(Records from a data collection)
+ + +
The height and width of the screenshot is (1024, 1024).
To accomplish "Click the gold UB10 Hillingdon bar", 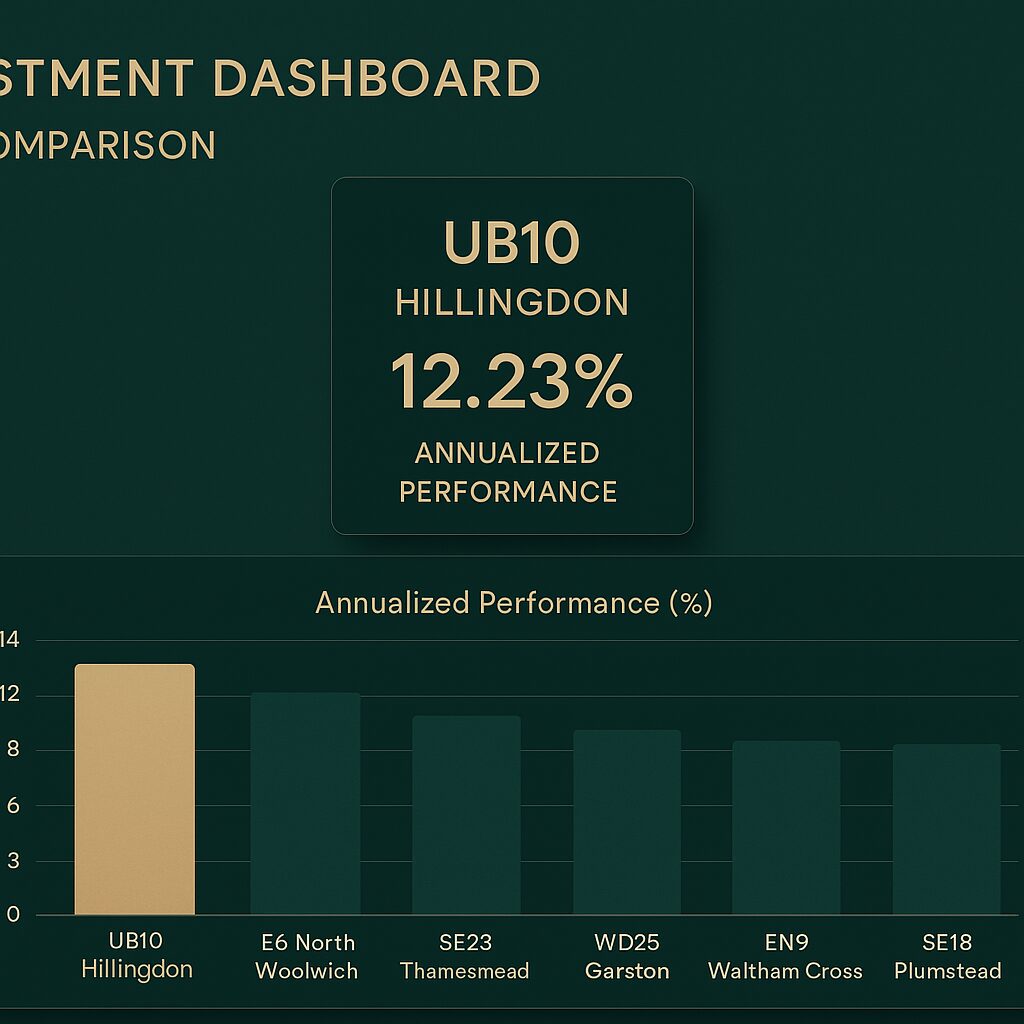I will [x=134, y=790].
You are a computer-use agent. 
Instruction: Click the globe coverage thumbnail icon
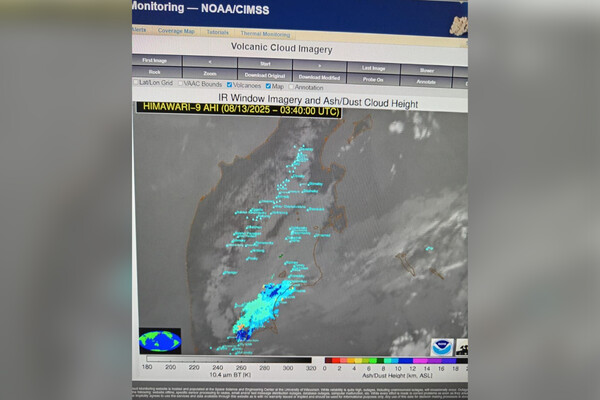(160, 340)
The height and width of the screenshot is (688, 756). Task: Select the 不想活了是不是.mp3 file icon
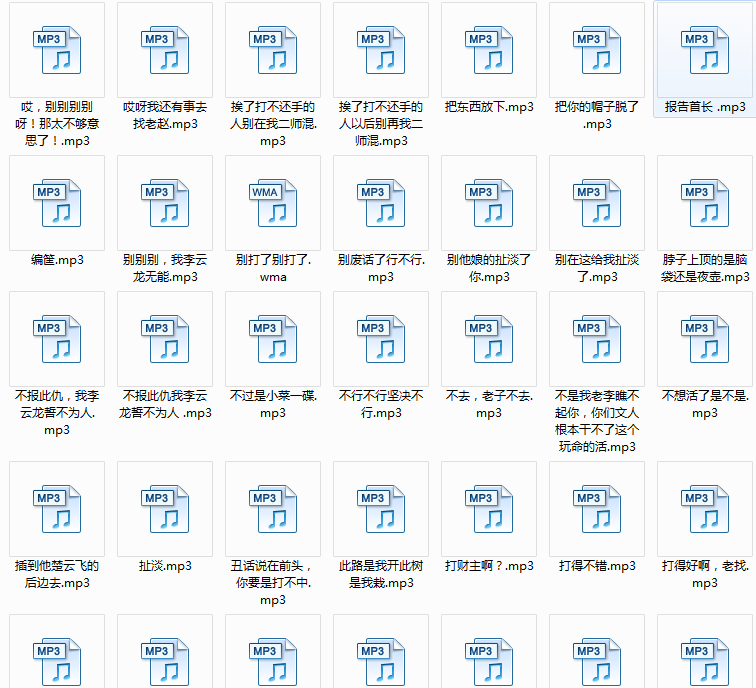(x=705, y=339)
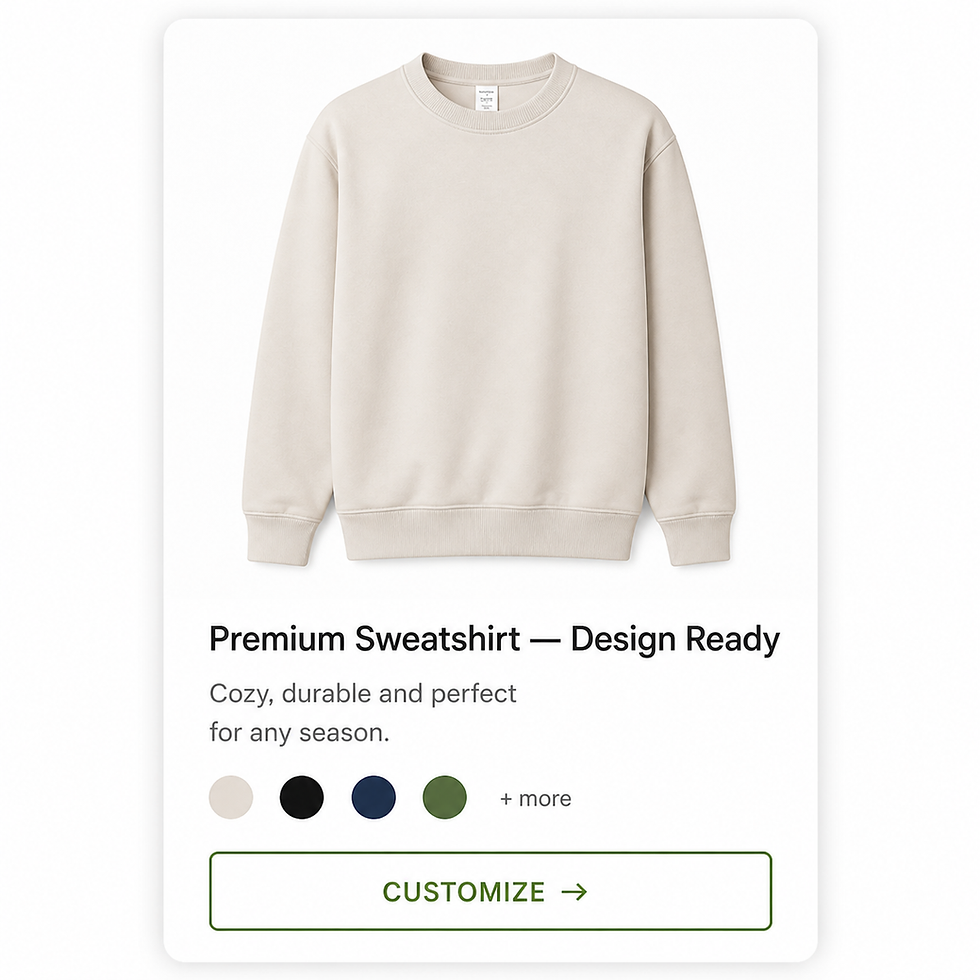This screenshot has width=980, height=980.
Task: Select the beige color swatch
Action: 231,798
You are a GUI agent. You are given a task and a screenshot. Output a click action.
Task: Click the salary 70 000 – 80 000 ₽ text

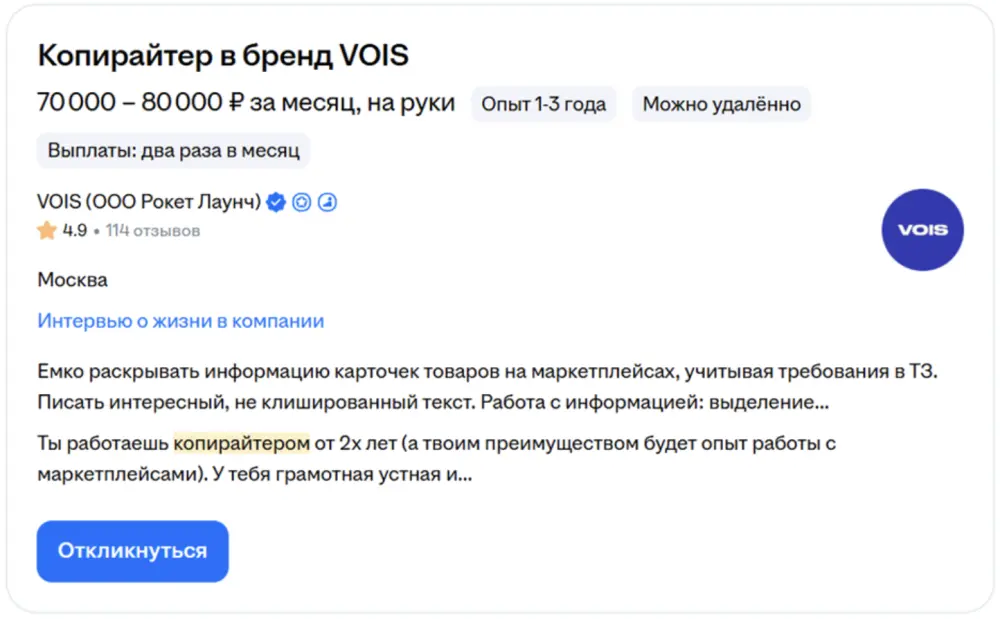[246, 103]
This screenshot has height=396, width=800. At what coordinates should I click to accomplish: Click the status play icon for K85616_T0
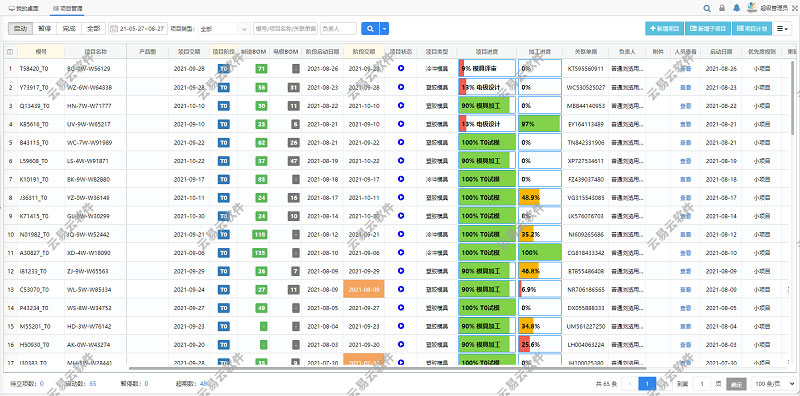point(401,123)
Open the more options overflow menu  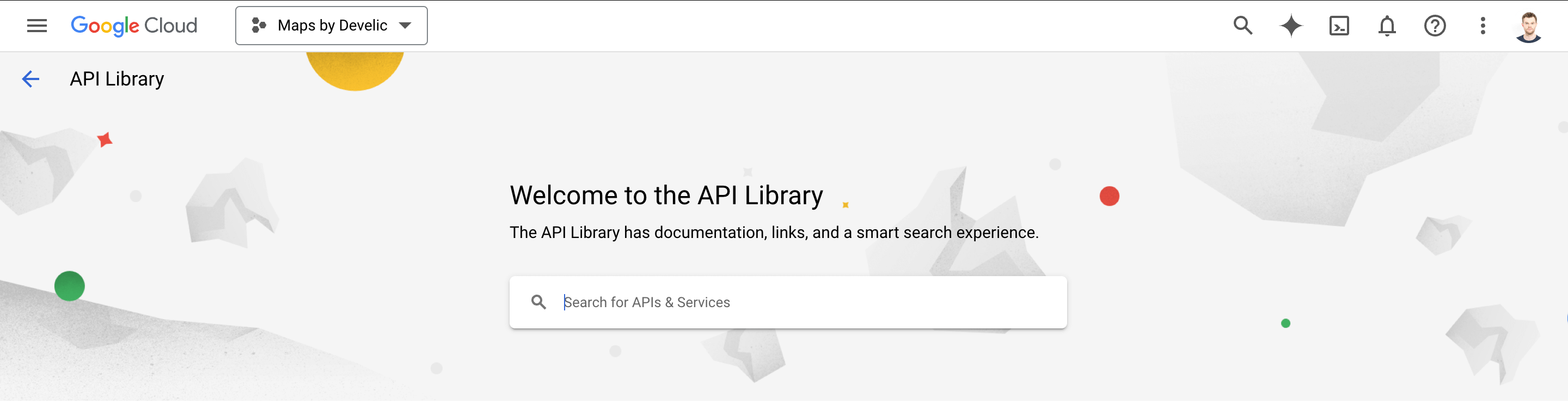coord(1482,26)
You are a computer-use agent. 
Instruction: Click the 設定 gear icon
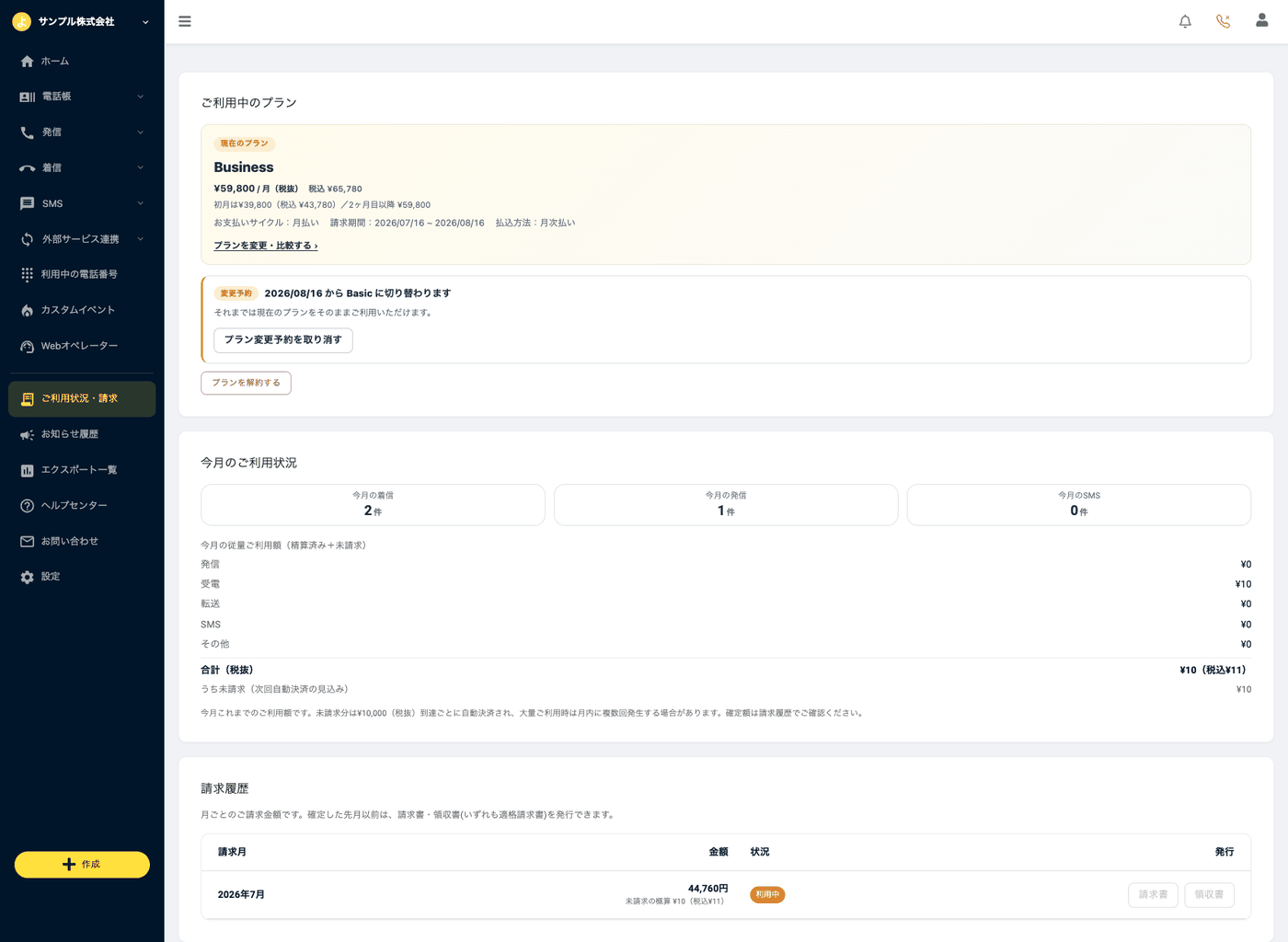tap(27, 577)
+ + +
▸ **What you should do**
Above are the records. Copy only the lines from the one with "The height and width of the screenshot is (688, 756)." through the one with "You are a GUI", exactly, with no pictures.

▸ **Result below**
The height and width of the screenshot is (688, 756). Task: Select the 不想活了是不是.mp3 file icon
(x=705, y=339)
This screenshot has width=980, height=980.
Task: Select the beige color swatch
Action: 231,798
You are a GUI agent. You are given a task and a screenshot. Output a click action.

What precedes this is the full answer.